Data exploration from: An experiment in trying to predict Google rankings
Contributor JR Oakes shares a deep dive into 500,000 search results for transactional service industry queries from 200 of the largest cities in America.
Over the last few months, we have been working with a company named Statec (a data science company from Brazil) to engineer features for predictive algorithms. One of the initial considerations in working with predictive algorithms is picking relevant data to train them on.
We set out quite naively to put together a list of webpage features that we thought may offer some value. Our goal was simply to see if from available features, we could get close to predicting the rank of a webpage in Google. We learned soon into this process that we had to put blinders on to data that was unreachable and hope for the best with what we had.
The following is an analysis of the data we collected, how we collected it and useful correlations derived from the data.
One initial problem was that we needed to gain access to ranking data for enough search engine results page (SERP) results to provide a useful training set. Luckily, GetStat made this very easy. With GetStat, we simply loaded up keyword combinations across the top 25 service industries with the location of the top 200 cities (by size) in the US. This resulted in 5,000 unique search terms (e.g., “Charlotte Accountant” taken from Charlotte, NC).
Our company, Consultwebs, is focused on legal marketing, but we wanted the model to be more universal. After loading up the 5,000 terms and waiting a day, we then had roughly 500,000 search results we could use to construct our data set.
After finding this so easy, we collected the rest of the data.
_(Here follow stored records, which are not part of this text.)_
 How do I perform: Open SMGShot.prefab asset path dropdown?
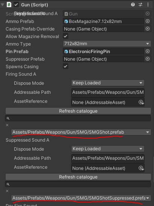(x=81, y=132)
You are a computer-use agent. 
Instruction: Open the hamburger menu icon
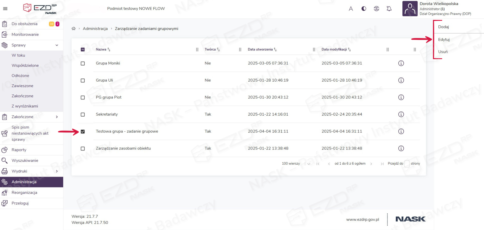5,9
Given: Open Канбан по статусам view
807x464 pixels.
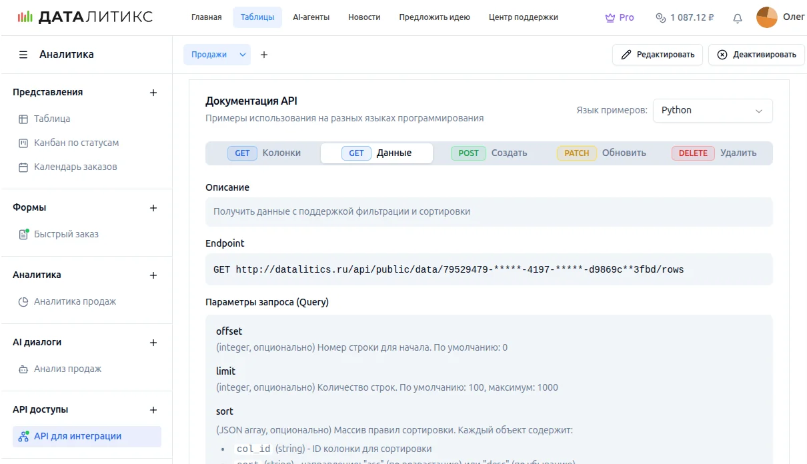Looking at the screenshot, I should pyautogui.click(x=76, y=143).
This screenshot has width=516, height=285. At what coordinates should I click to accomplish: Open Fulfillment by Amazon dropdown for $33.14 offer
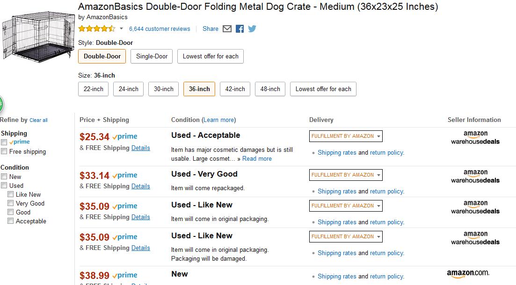346,175
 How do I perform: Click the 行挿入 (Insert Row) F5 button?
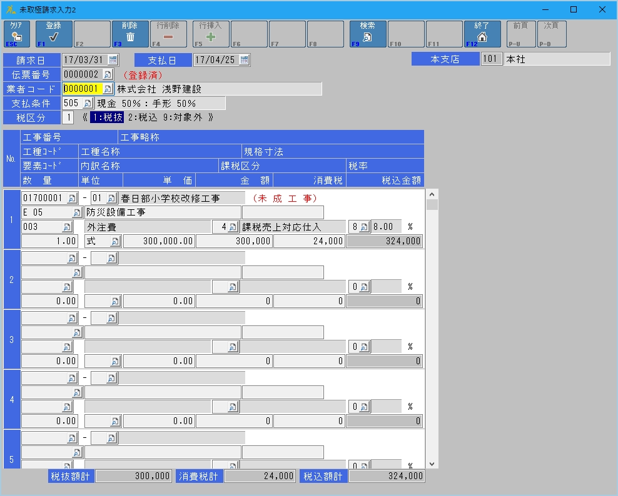211,34
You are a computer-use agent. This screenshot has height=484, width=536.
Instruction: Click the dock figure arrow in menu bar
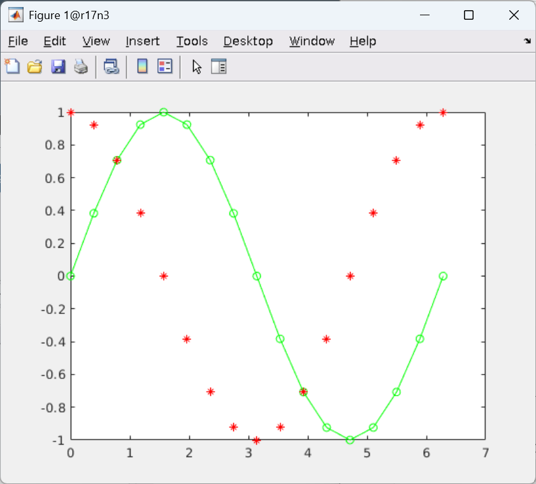click(527, 41)
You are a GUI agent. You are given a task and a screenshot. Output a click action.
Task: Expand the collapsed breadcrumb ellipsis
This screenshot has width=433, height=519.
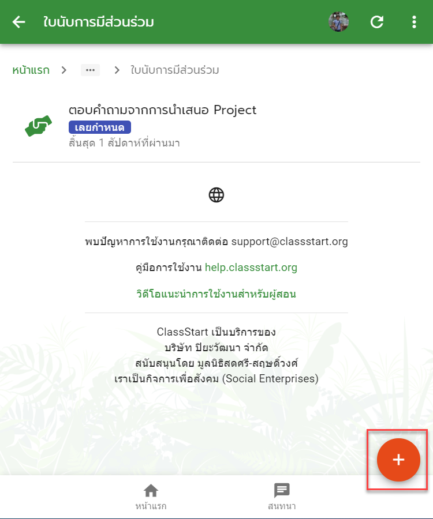(90, 70)
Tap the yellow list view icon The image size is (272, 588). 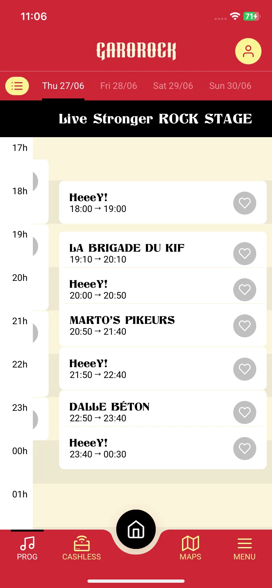pos(17,86)
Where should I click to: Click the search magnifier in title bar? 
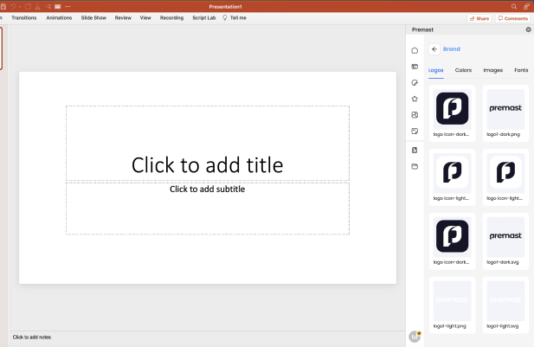[514, 6]
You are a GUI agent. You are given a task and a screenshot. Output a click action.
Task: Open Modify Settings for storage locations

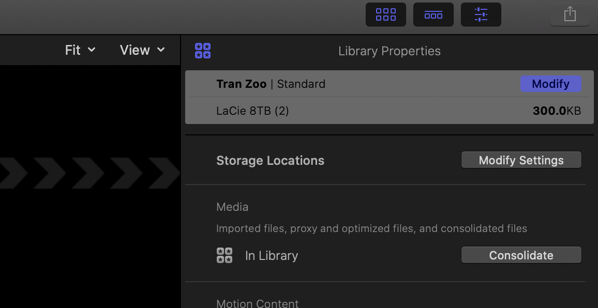click(521, 160)
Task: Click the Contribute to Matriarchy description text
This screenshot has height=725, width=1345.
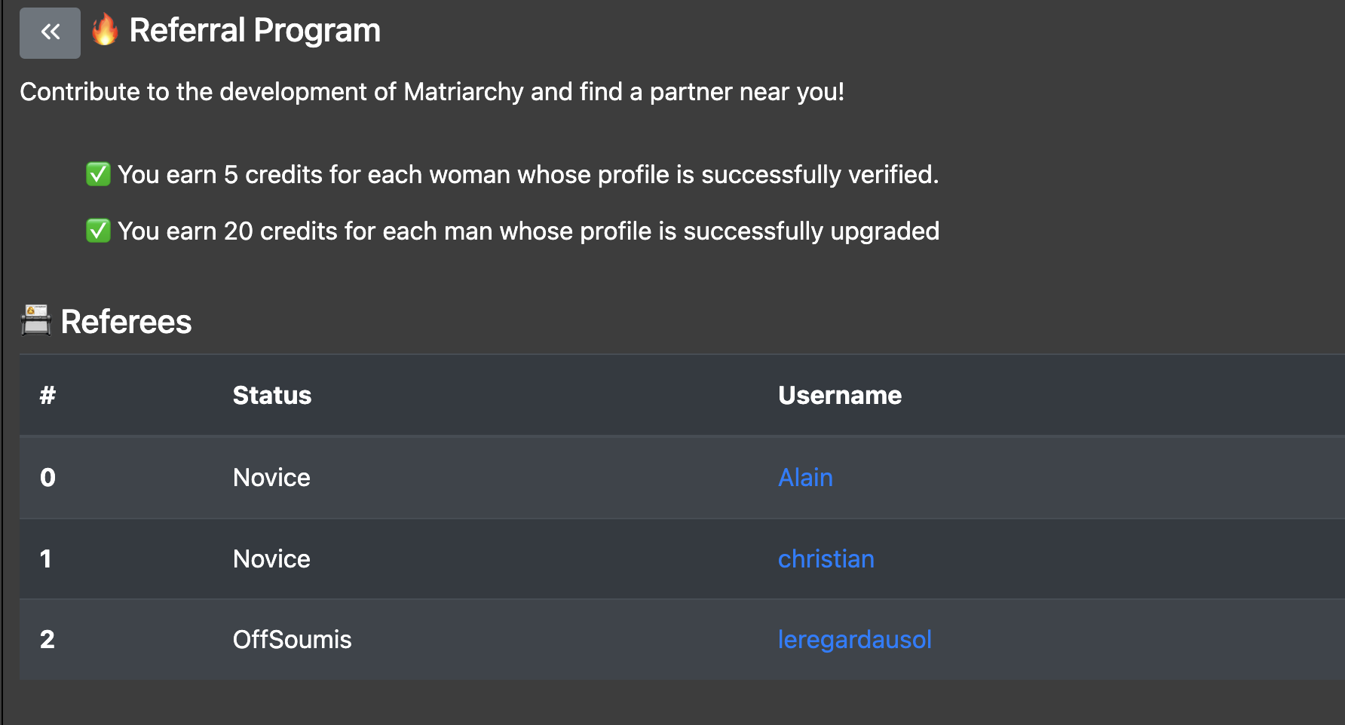Action: [432, 92]

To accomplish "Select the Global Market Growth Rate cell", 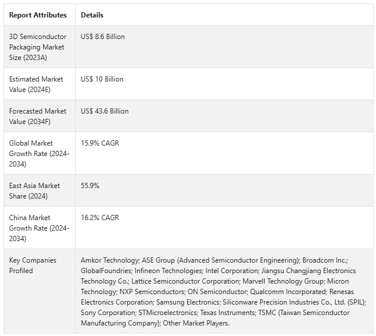I will pyautogui.click(x=40, y=153).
I had built several crawlers with Node.js, so I decided to build a feature extraction mechanism on top of pre-existing work. Luckily, Node.js is an excellent ecosystem for this type of job. Below I list several libraries that make Node wonderful for data collection:
- Aylien TextAPI — This is a node API for a third-party service that does sentiment analysis, text extraction, summarization, concept/keyword extraction and Named-Entity Recognition (NER).
- Natural — An awesome natural language processing toolkit for node. It doesn’t hold a candle to what is available on Python, but was surprisingly helpful for our needs.
- Text Statistics — Helpful to get data on sentence length, reading level and so on.
- Majestic — I started out crawling their API via a custom script, but they provided the data in one gulp, which was very nice. Thanks, Dixon!
- Cheerio — An easy-to-use library for parsing DOM elements using jQuery-style markup.
- IPInfo — Not really a library, but a great API to get server info.
The crawling process was very slow, due mainly to hit limits by API providers and our proxy service. We would have created a cluster, but the expense limited us to hitting a couple of the APIs about once per second.
Slowly, we gained a complete crawl of the full 500,000 URLs. Below are a few notes on my experience with crawling URLs for data collection:
- Use APIs where possible. Aylien was invaluable at doing tasks where node libraries would be inconsistent.
- Find a good proxy service that will allow switching between consecutive calls.
- Create logic for websites and content types that may cause errors. Craigslist, PDF and Word docs caused issues during the crawl.
- Check the collected data diligently, especially during the first several thousand results, to make sure that errors in the crawl are not creating issues with the structure of the data collected.
We have reported our results from the ranking predictions in a separate post, but I wanted to review some of the interesting insights in the data collected.
Most competitive niches
For this data, we reduced the entire data set to only include rankings in the top 20 and also removed the top four percent of observations based on referring domains. The goal in removing the top four percent of referring domains was to keep URLs such as Google, Yelp and other large websites from having undue influence on the averages. Since we were focusing on service industry results, we wanted to make sure that local business websites would likely be compared, and not major directories.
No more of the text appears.